By Husseini K. Manji, MD, Global Head, Neuroscience Therapeutic Area, Janssen Research & Development, LLC
Today is World Mental Health Day, a day that according to the World Health Organization “raises public awareness about mental health issues...promotes open discussion of mental disorders, and investments in prevention, promotion and treatment services.” To me, it also is a reminder of the work that still must be done. At Janssen, we believe in the power of recovery from mental illness, and we know that recovery is possible only with appropriate treatment. To spark the process of recovery there has to be public recognition that brain disorders are treatable and there must be no shame and no stigma attached.

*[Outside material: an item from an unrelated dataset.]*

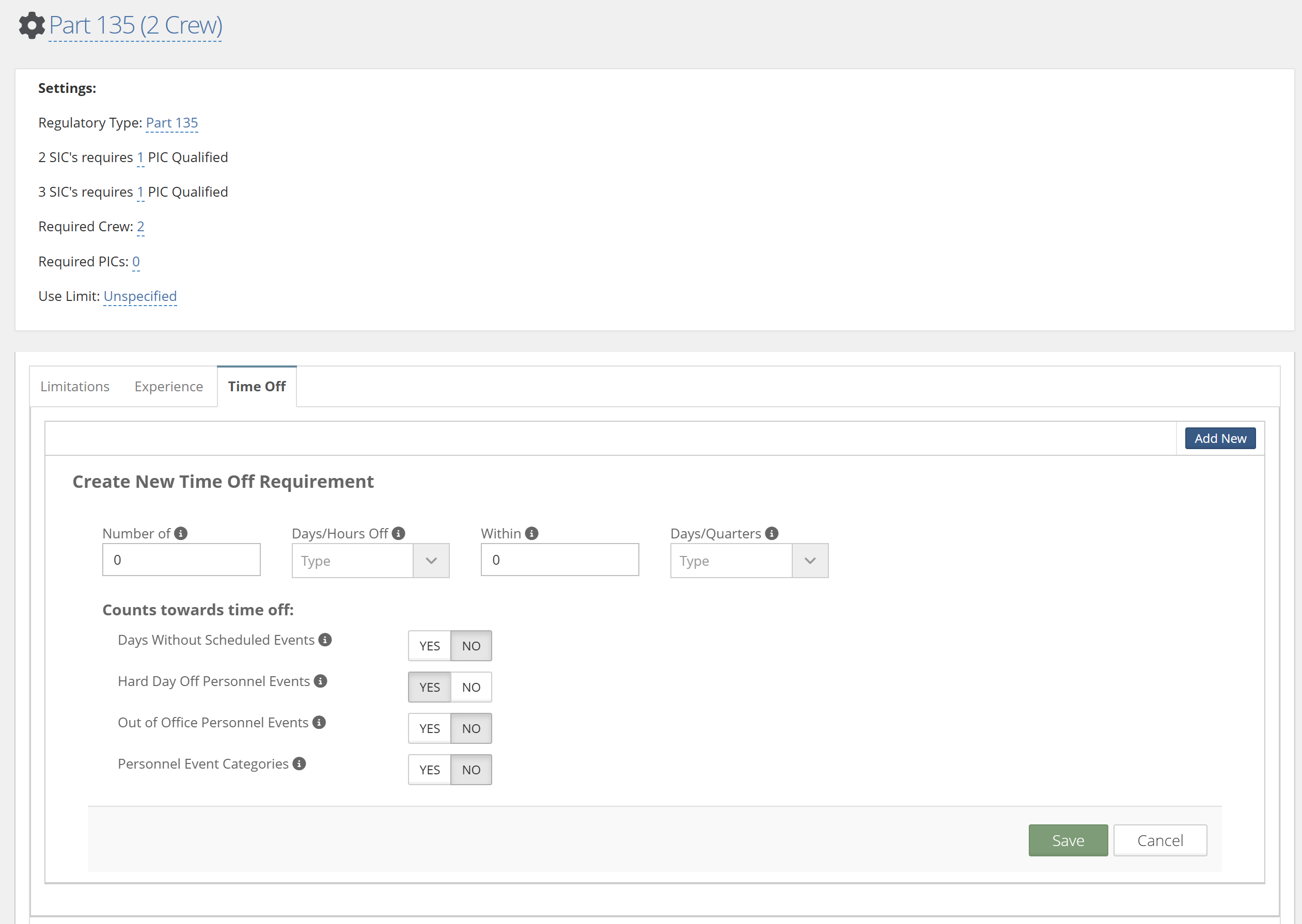
Task: Click the settings gear icon beside title
Action: [32, 25]
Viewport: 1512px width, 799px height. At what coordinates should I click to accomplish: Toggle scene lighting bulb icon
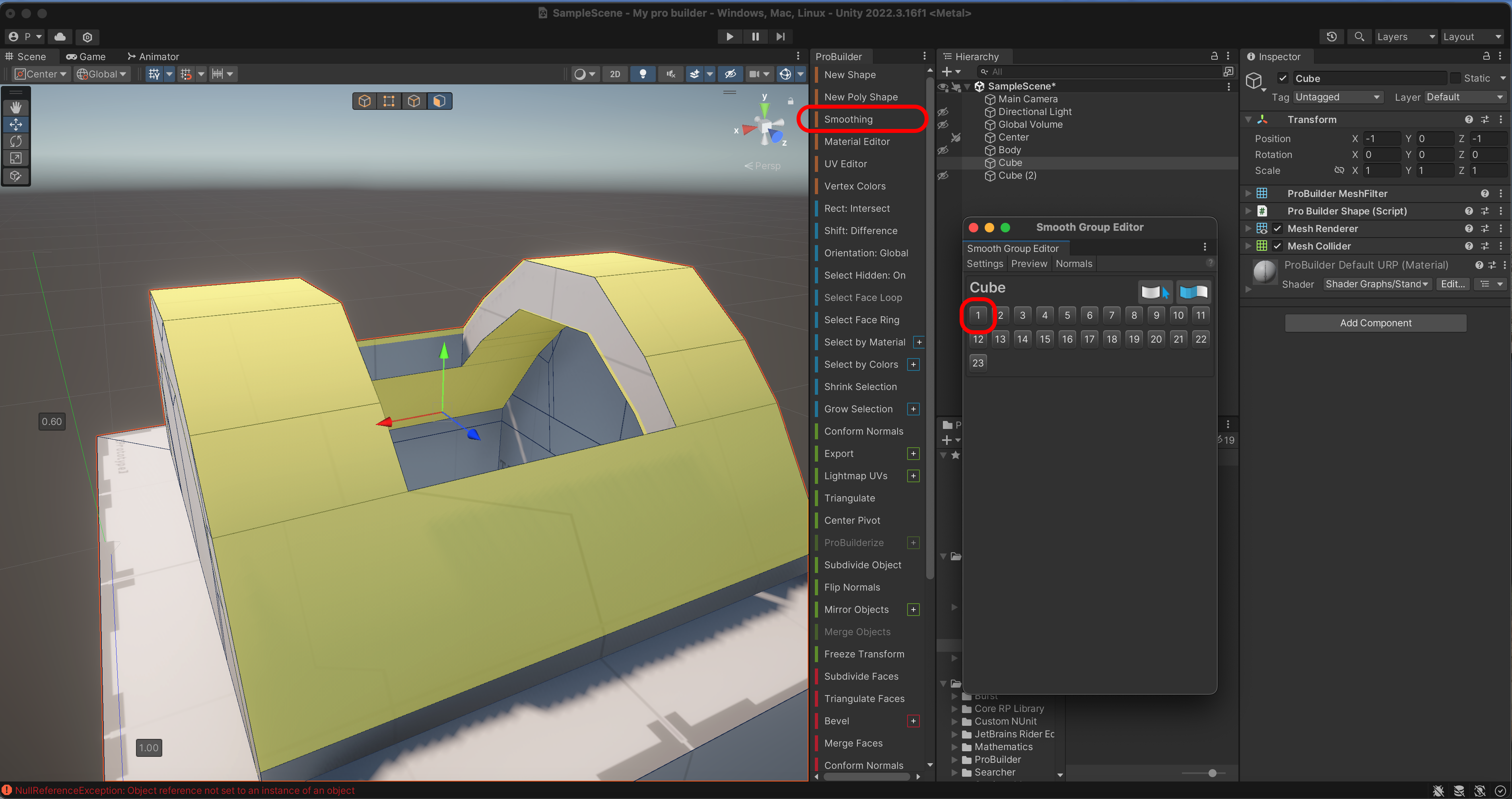643,74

That is why Janssen Research & Development partnered with Museum Dr. Guislain, a Belgian mental health museum earlier this year, to sponsor and present the inaugural Dr. Guislain “Breaking the Chains of Stigma” Award. The Award honors the legacy of Dr. Joseph Guislain (1797-1860), the first Belgian psychiatrist to provide scientifically-based treatment for patients with mental illness, and a staunch patient advocate. The award is an important component of the Janssen and Johnson & Johnson Healthy Minds initiative, which aims to encourage collaboration among biotechnology, pharmaceutical, and public-sector partners to accelerate the discovery of new therapeutic solutions for diseases and disorders of the brain, as well as support the mental health community and various advocacy organizations and projects.

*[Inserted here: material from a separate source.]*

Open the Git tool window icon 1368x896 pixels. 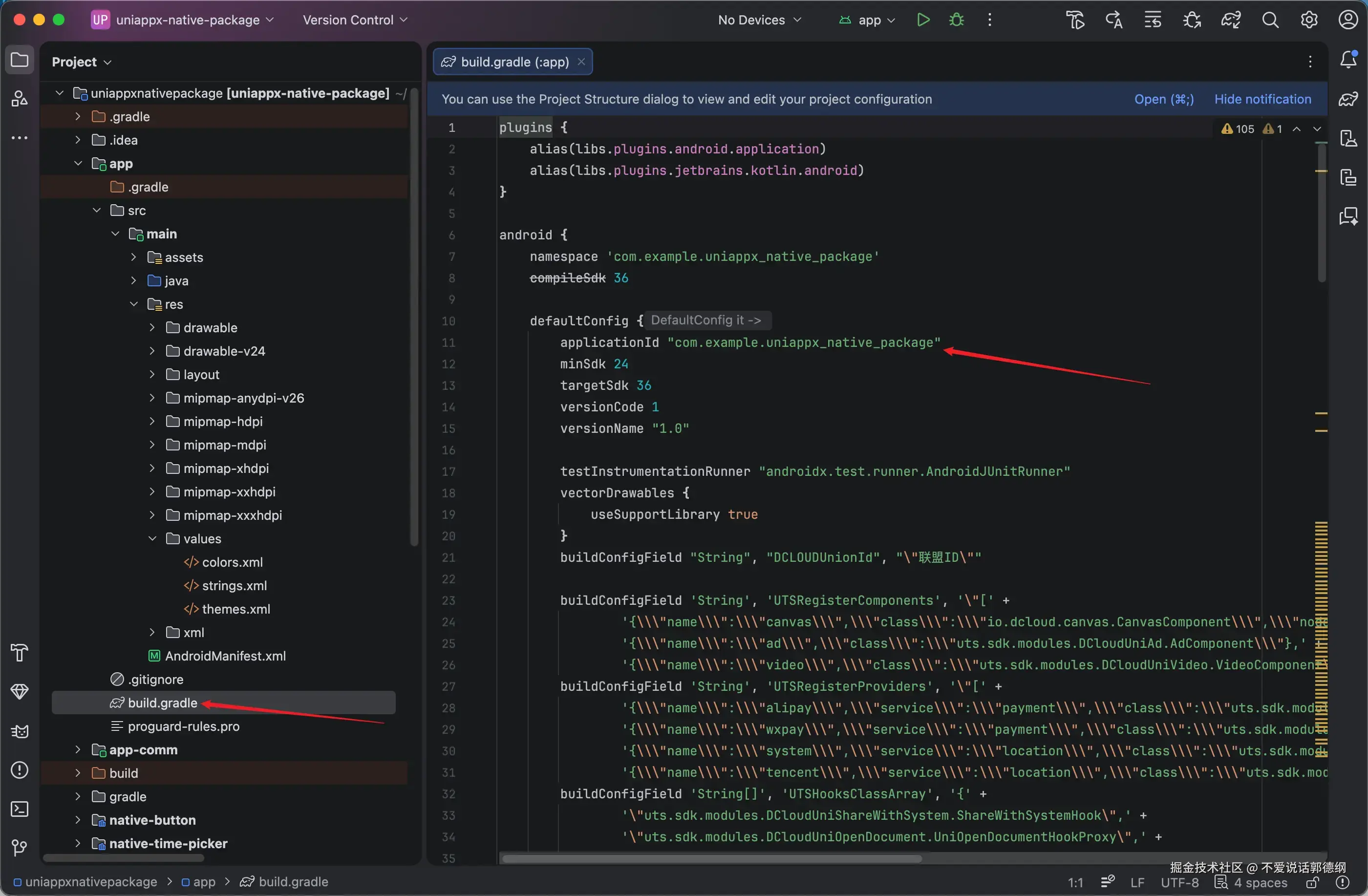coord(20,848)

Today, I was part of the inaugural Dr. Guislain Award ceremony in which Bagus Utomo, an Indonesian man, was presented with the award for his tireless work to provide resources for and fight stigma associated with schizophrenia through his organization Komunitas Peduli Skizofrenia Indonesia (Indonesia Community Care for Schizophrenia), or KPSI. His work and comments during the ceremony are especially inspiring to me because he emphasized the important role technology and innovation play in ending stigma. Please read the press release to find out more about Mr. Utomo’s work.
At Janssen, we have a history of advocating for, and a passionate commitment to, mental health care and people living with brain disorders. Our work continues the legacy of our founder, Dr. Paul Janssen, who discovered some of the most important treatments for mental illness. We must continue to work together to change individual and public perceptions of people with mental illness, so that society understands the causes of mental illnesses are biologically based. This is easier said than done, as stigma and prejudice around mental illness are pervasive and ingrained in cultures around the world.

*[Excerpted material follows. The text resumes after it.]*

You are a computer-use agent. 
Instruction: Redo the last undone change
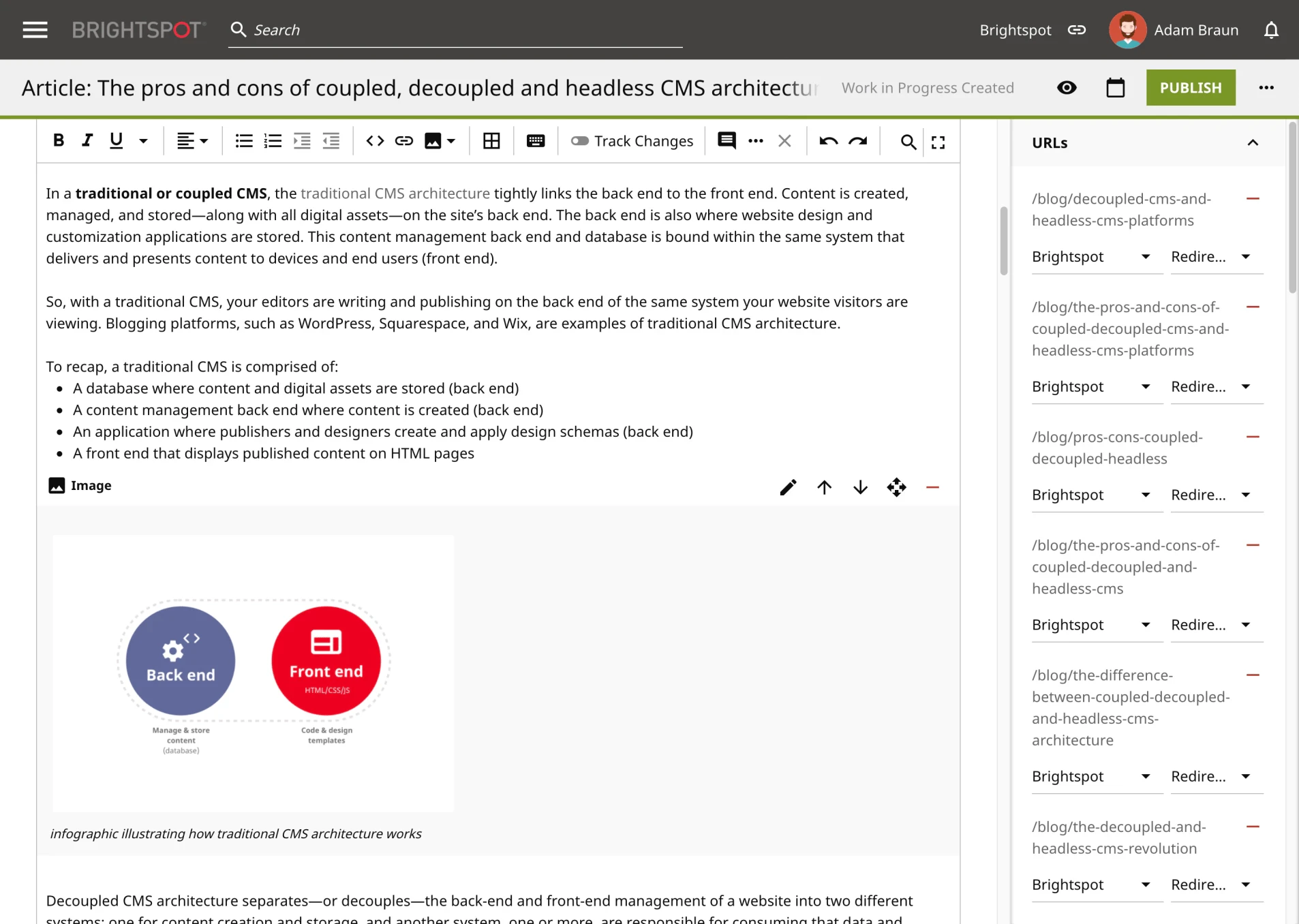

As a neuroscientist, I know that we are making significant progress in understanding the complex mechanisms of the brain and that we will find the causes and cures of brain disorder in the years ahead. At the same time, the fight against mental health stigma must remain a priority. I am heartened that progress is being made in advocacy because of the courage and diligent work of people like Bagus Utomo. He used his intelligence, energy and ingenuity to do the grass-roots work needed to begin changing attitudes about stigma in Indonesia. His refusal to accept the status quo is a great example for other advocates, as well as industry, and he should be applauded.